三洋貿易のゴム事業部は、タイのMuang Mai Guthrie(MMG)社製エポキシ化天然ゴム(ENR)などの拡販に注力する。ENRは天然ゴムを部分的にエポキシ化することで高機能化した素材で、電気自動車(EV)向け次世代タイヤや接着用途などで注目を集めている。 現在の生産は年間1200トンにとどまっているが、三洋貿易は将来が期待できる成長商材に位置づけ、日本国内および同社のネットワークを通じ提案を加速させていく方針だ。
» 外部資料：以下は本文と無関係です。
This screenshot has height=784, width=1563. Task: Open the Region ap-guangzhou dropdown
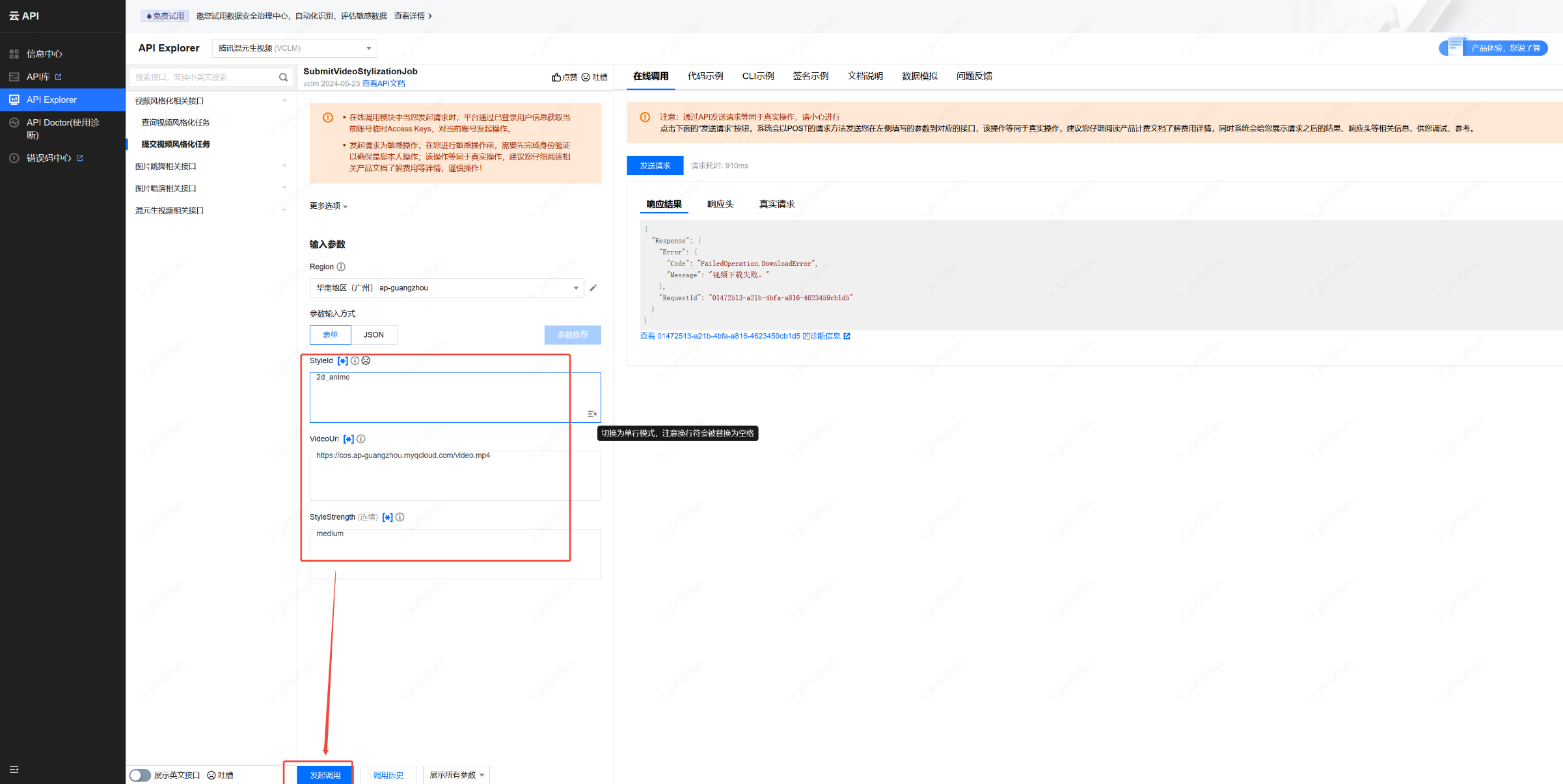[446, 288]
MMG社はタイ南部に生産拠点を置き、ISO9001やISO14001、FSCなどの国際認証を取得。 森林資源の持続的利用や労働環境への配慮も進めており、環境・人権を重視したサプライチェーン構築に努めている。
天然ゴムの主な産地は東南アジアとされ、年間約75万〜80万トンが日本へ輸入される。 合成ゴムと比べ耐衝撃性に優れるため、主にトラックや航空機向けのタイヤに使用されている。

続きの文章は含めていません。